[INFORMATION Boundary: Start]
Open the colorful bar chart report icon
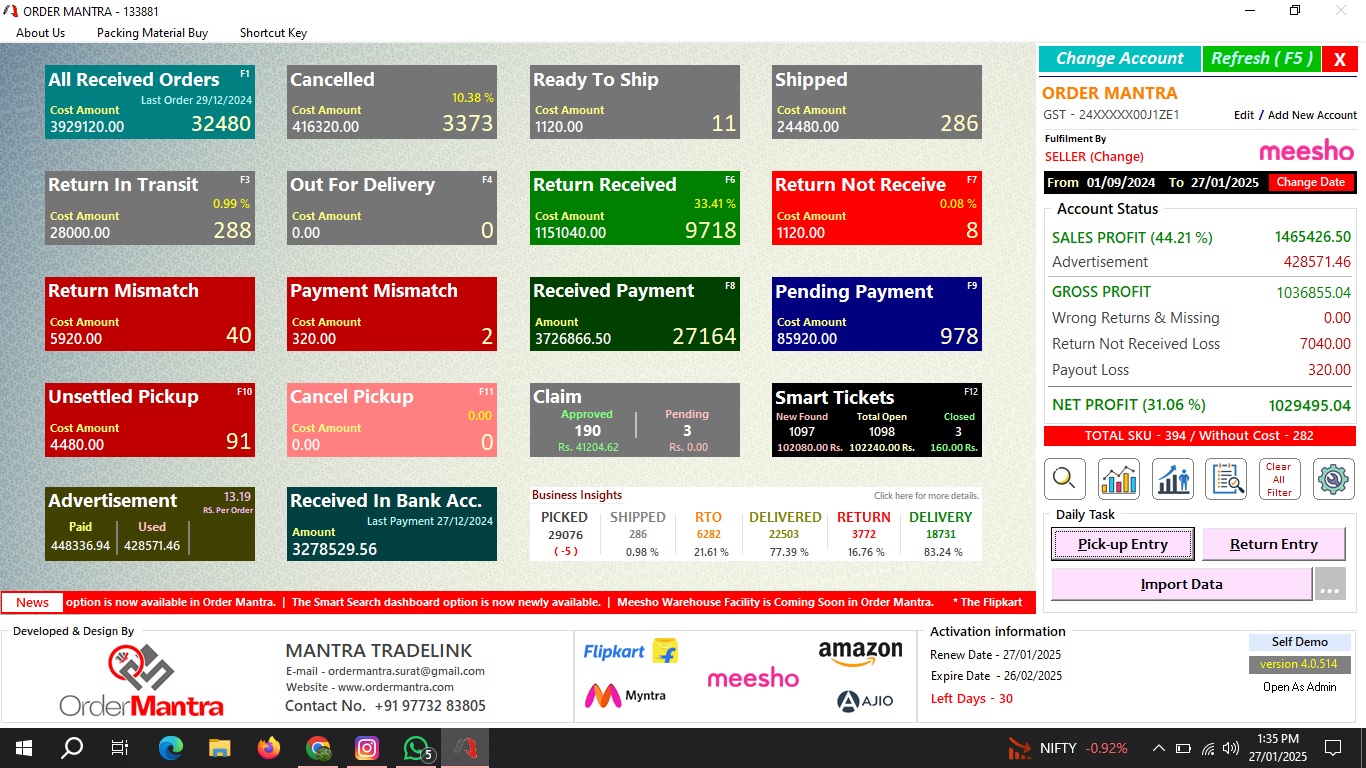1366x768 pixels. coord(1118,479)
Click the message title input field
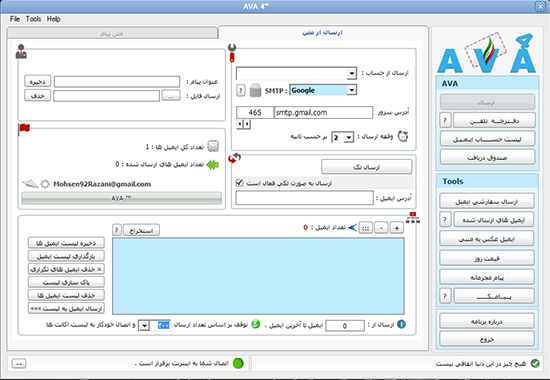This screenshot has width=550, height=380. point(117,81)
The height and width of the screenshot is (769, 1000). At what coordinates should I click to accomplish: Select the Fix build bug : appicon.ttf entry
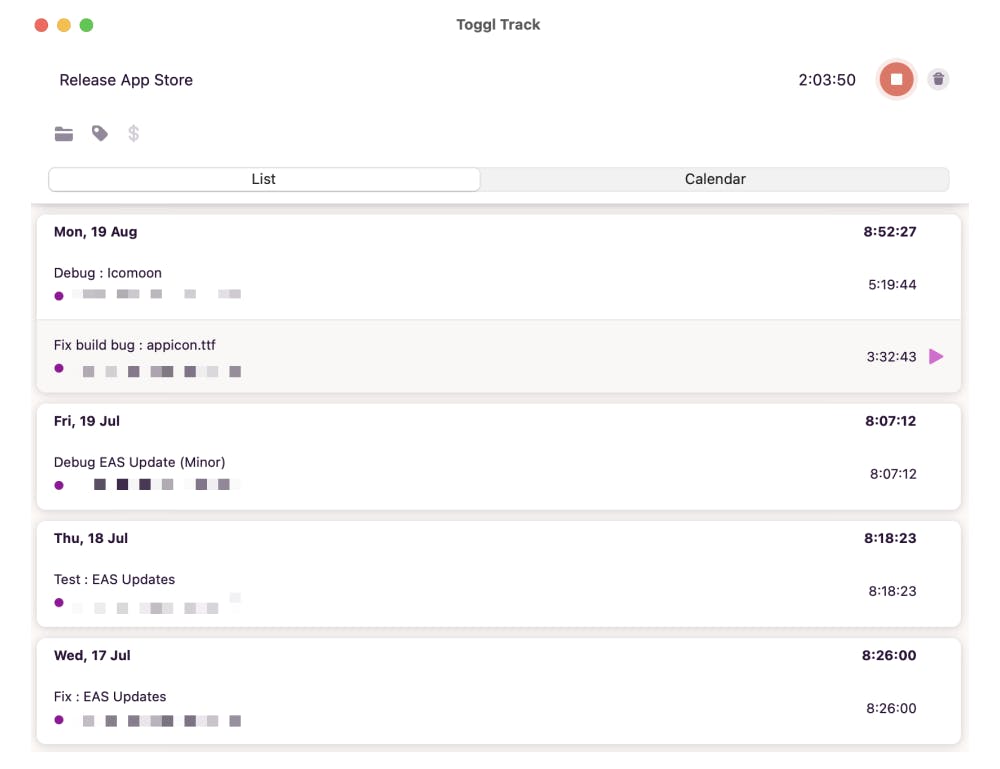tap(135, 345)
[INFORMATION Boundary: End]
WHAT IS NEEDED: Copy all of the material word for word, and include none of its pictures.

EXERCISE RESPONSE:
Open the colorful bar chart report icon
1366x768 pixels. coord(1118,479)
Click the message title input field
This screenshot has width=550, height=380. point(117,81)
The height and width of the screenshot is (769, 1000). At what coordinates should I click to accomplish: Select the Fix build bug : appicon.ttf entry
tap(135, 345)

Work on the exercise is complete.